Welche Fragen der Audit beantworten sollte
Ein Readiness-Score allein reicht nicht. Admins müssen wissen, welche Seite riskant ist, welcher Beleg das Finding trägt, warum das Risiko für die Suche wichtig ist und was ein menschlicher Owner als Nächstes tun soll.
KnowledgeLint trennt das vollständige Seiteninventar von begrenzter KI-Prüfung. Jede zugängliche aktuelle Seite wird inventarisiert; konfigurierbare KI-Budgets konzentrieren die semantische Analyse auf relevante Kandidaten.
- Welche Anleitungen sind veraltet, abgekündigt, doppelt oder widersprüchlich?

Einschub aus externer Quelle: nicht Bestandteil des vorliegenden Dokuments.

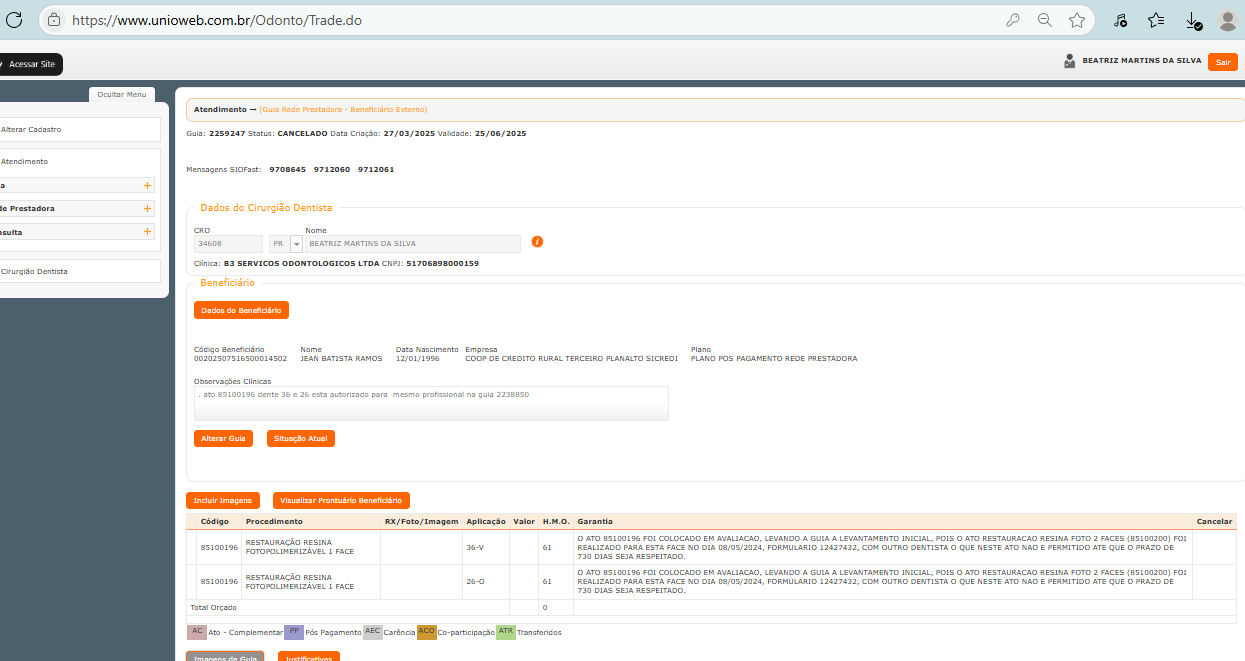View site info via address bar lock icon
The width and height of the screenshot is (1245, 661).
pos(54,20)
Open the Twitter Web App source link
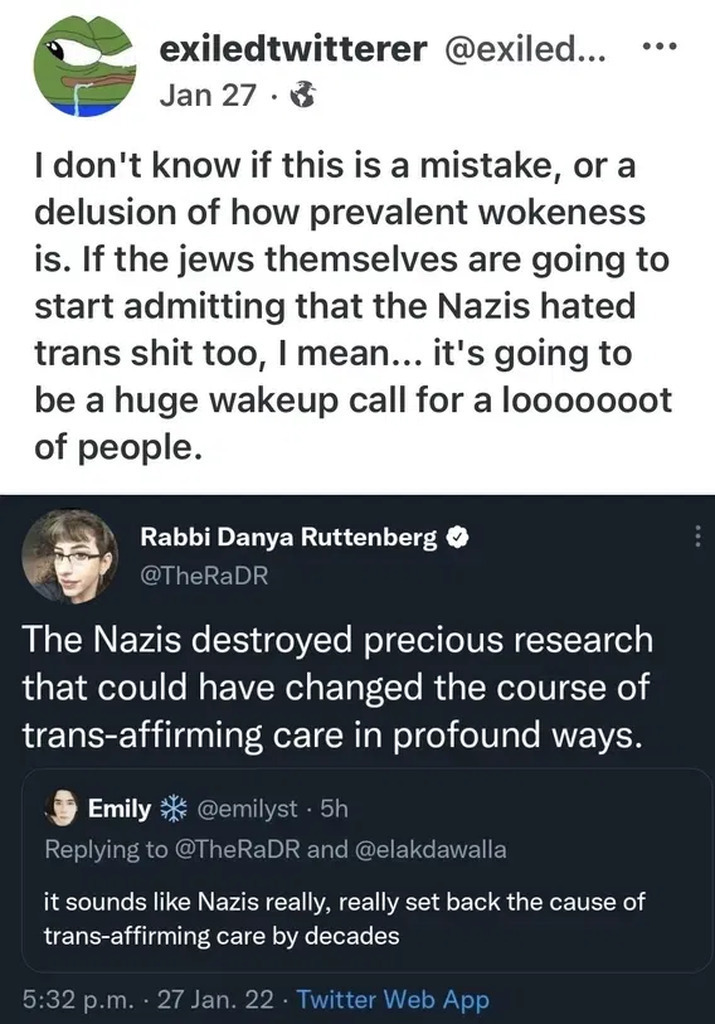Screen dimensions: 715x1024 pos(393,999)
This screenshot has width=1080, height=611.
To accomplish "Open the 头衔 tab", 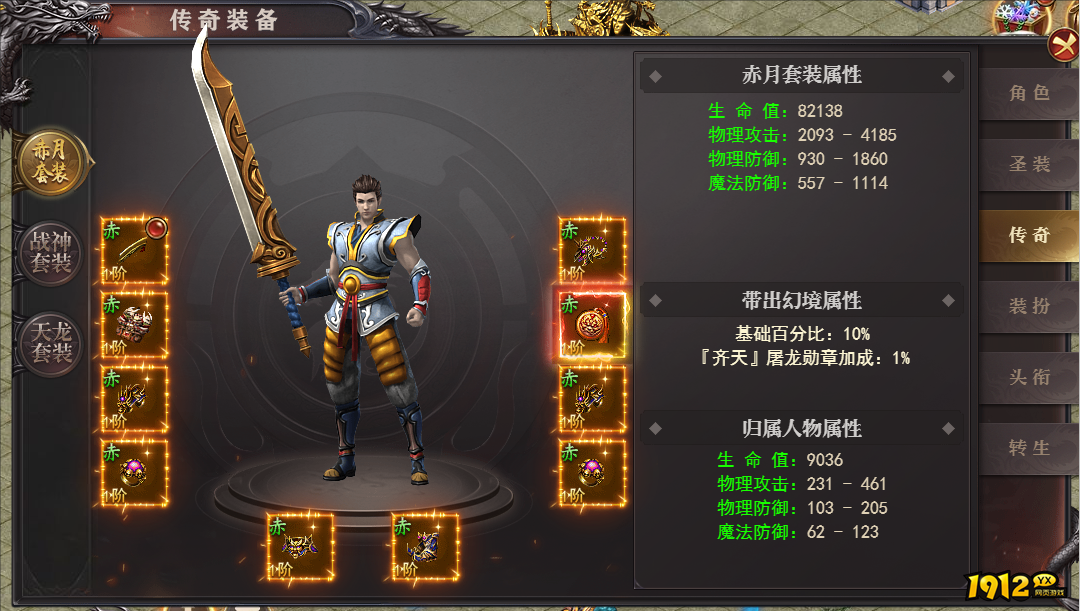I will pyautogui.click(x=1029, y=377).
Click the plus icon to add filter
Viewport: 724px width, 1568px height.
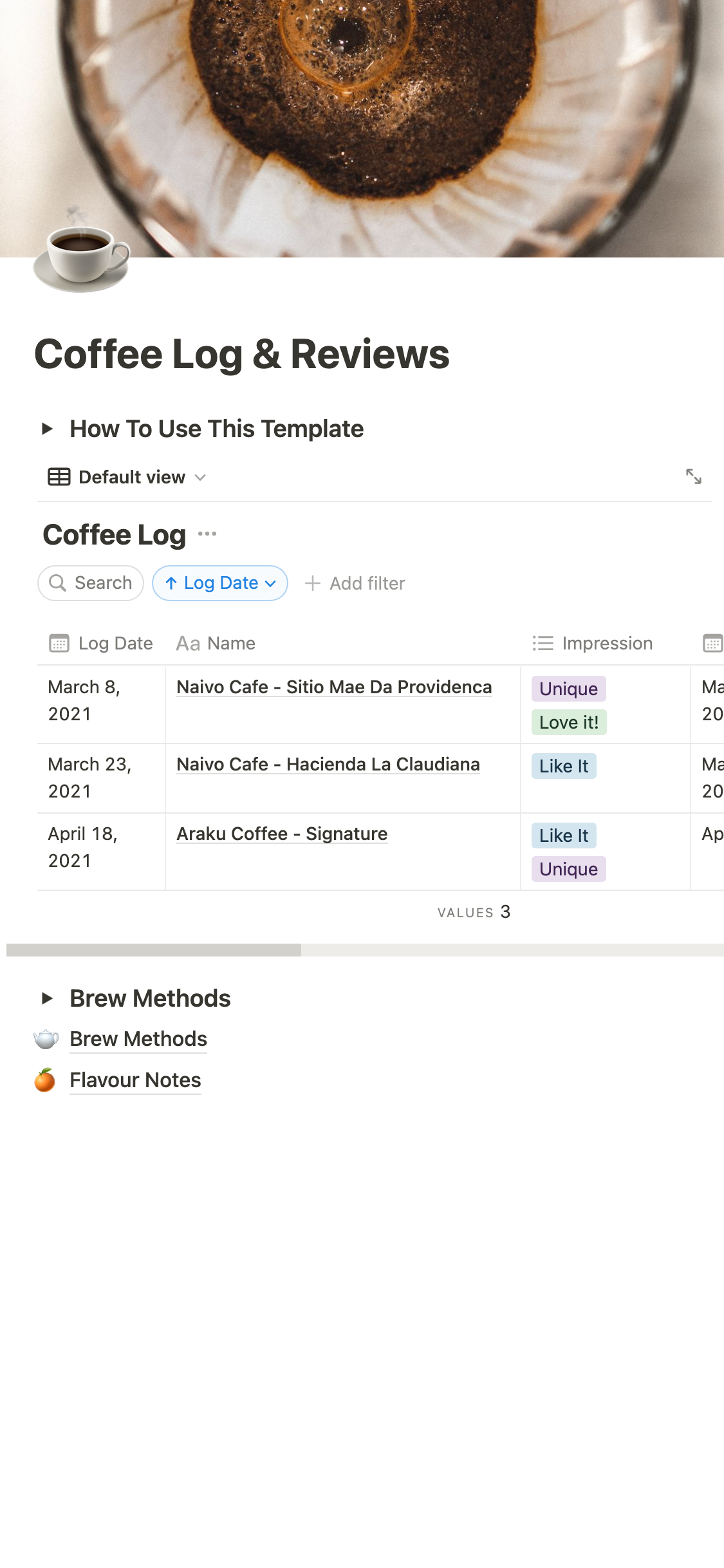(x=313, y=583)
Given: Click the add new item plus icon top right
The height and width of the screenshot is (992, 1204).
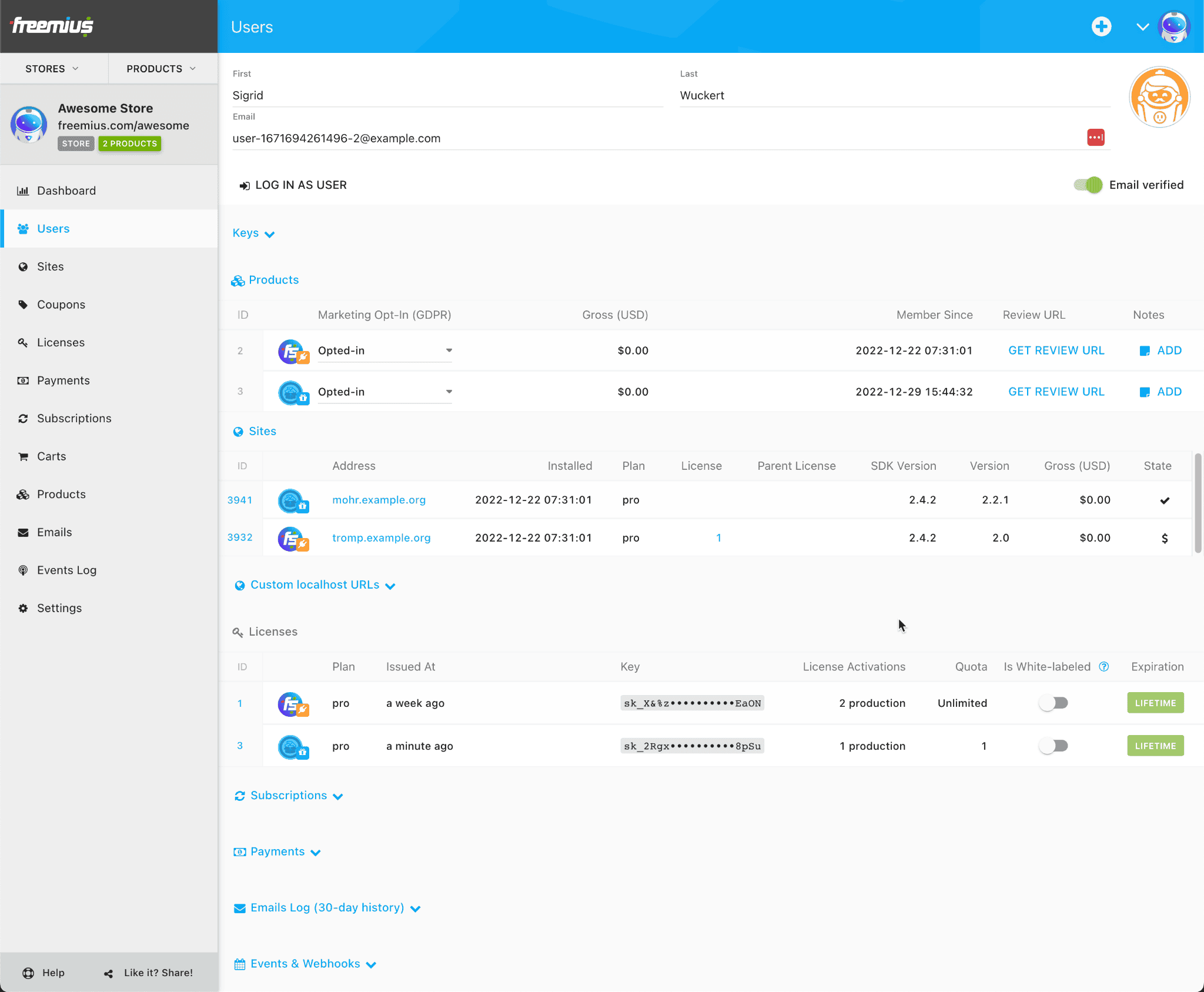Looking at the screenshot, I should [1101, 27].
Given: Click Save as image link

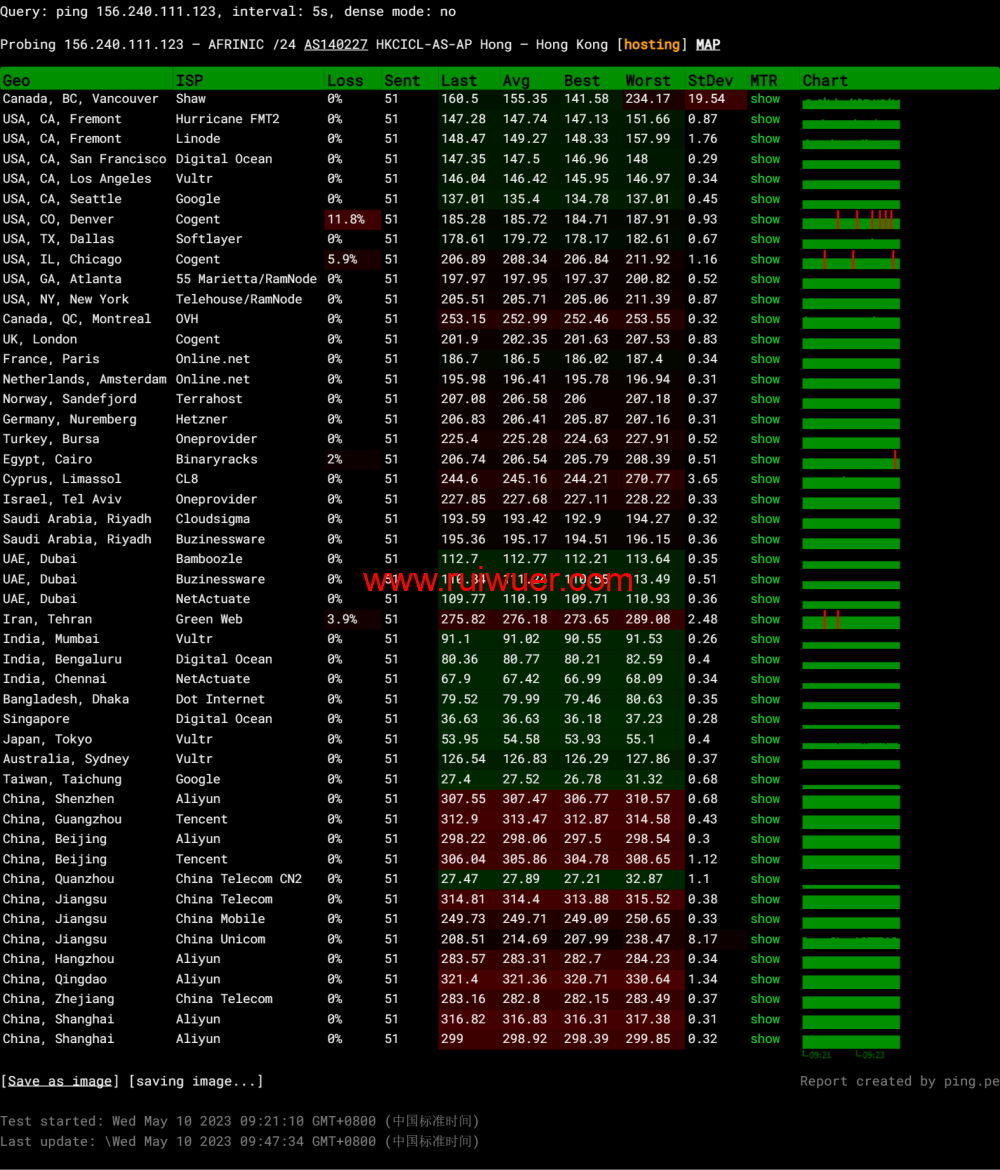Looking at the screenshot, I should click(60, 1081).
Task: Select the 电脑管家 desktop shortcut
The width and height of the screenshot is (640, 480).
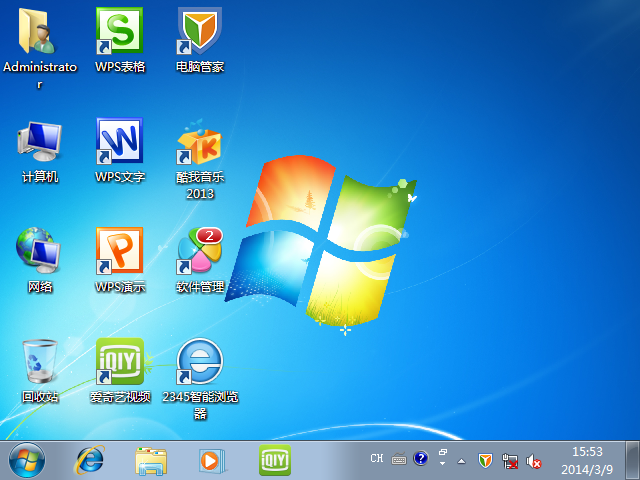Action: pyautogui.click(x=200, y=33)
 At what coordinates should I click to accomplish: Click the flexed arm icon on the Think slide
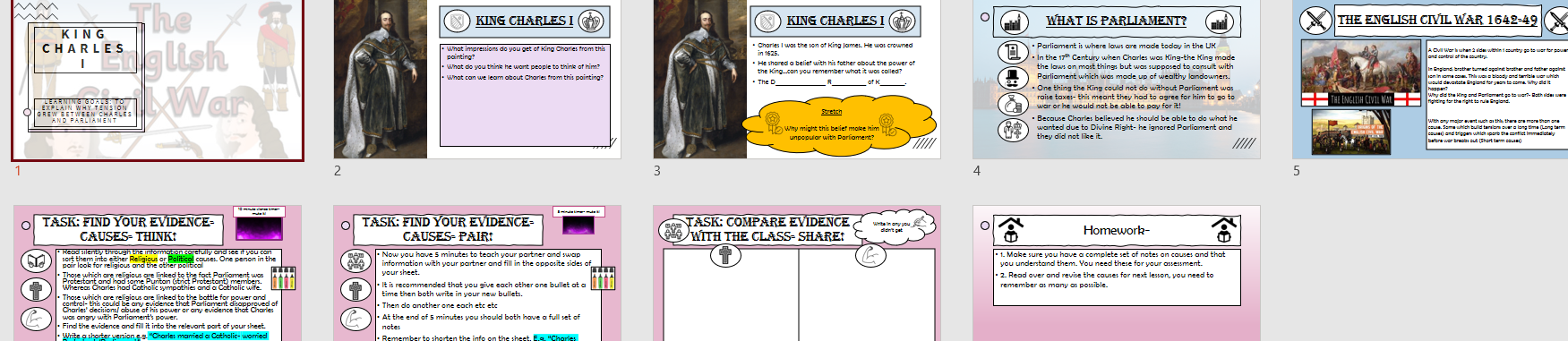tap(36, 318)
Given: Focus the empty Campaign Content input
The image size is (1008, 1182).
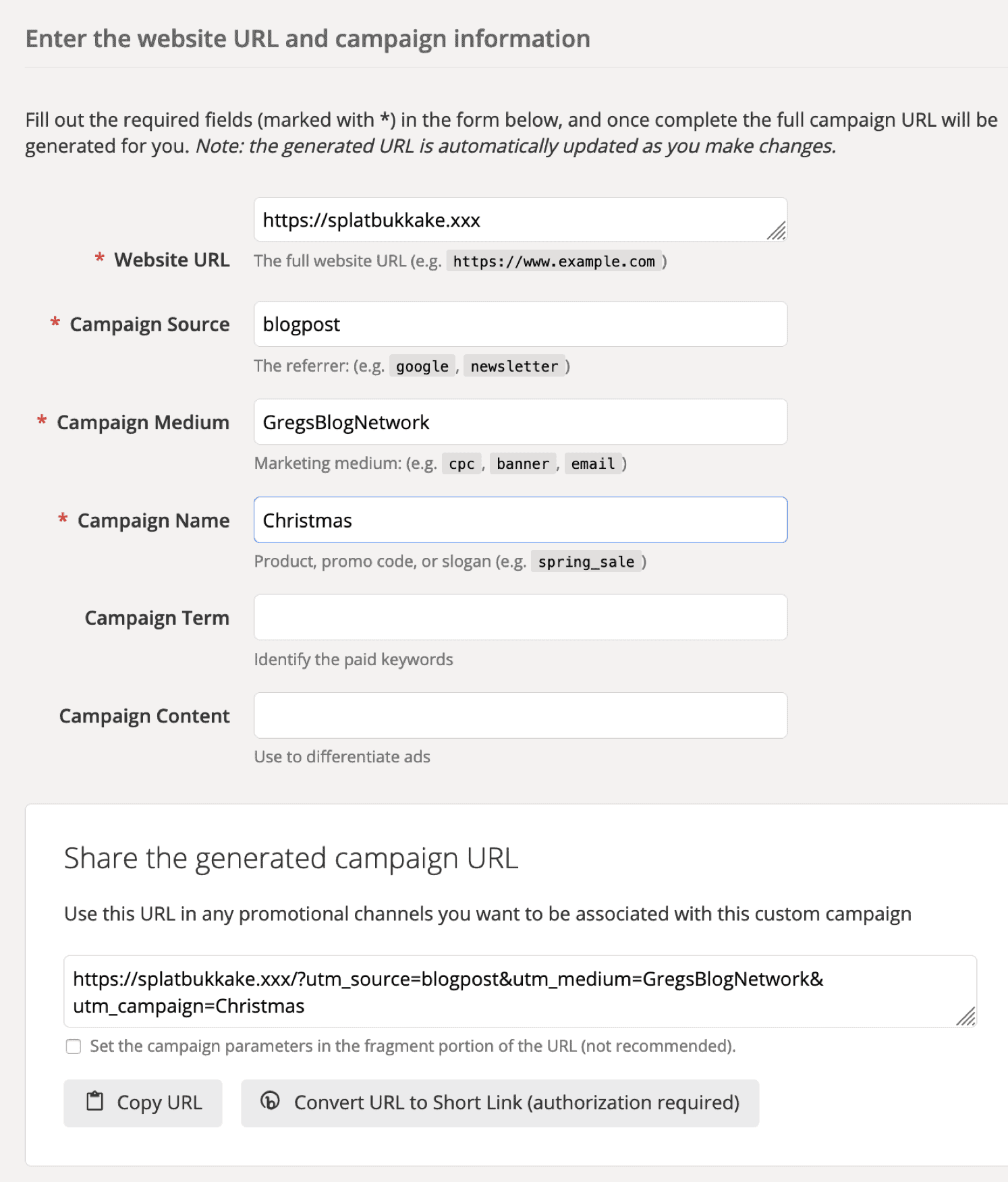Looking at the screenshot, I should point(520,715).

- Welche Seiten haben keinen klaren Owner oder enthalten promptartige Anweisungen?
- Welche Findings sind wichtig genug für Jira-Bereinigungsarbeit?
- Welche Belege und Grenzen muss ein Prüfer vor der Entscheidung sehen?
Der Ablauf in vier Schritten
Wählen Sie zunächst einen kritischen Bereich aus – häufig Support, Customer Success, IT, Security oder Sales Enablement. Führen Sie den begrenzten Audit durch, prüfen Sie Belege und erstellen Sie Jira-Tickets nur für freigegebene Bereinigungsarbeit.
V1 bearbeitet oder löscht keine Confluence-Seiten. Der Ablauf bleibt reversibel und die letzte Inhaltsentscheidung beim Kunden.
- Einen klar verantworteten Bereich und den KI-Anwendungsfall bestimmen.
- Den Umfang inventarisieren und deterministisch sowie begrenzt per KI prüfen.
- Schweregrad, Konfidenz, Begründung und kurze Belege triagieren.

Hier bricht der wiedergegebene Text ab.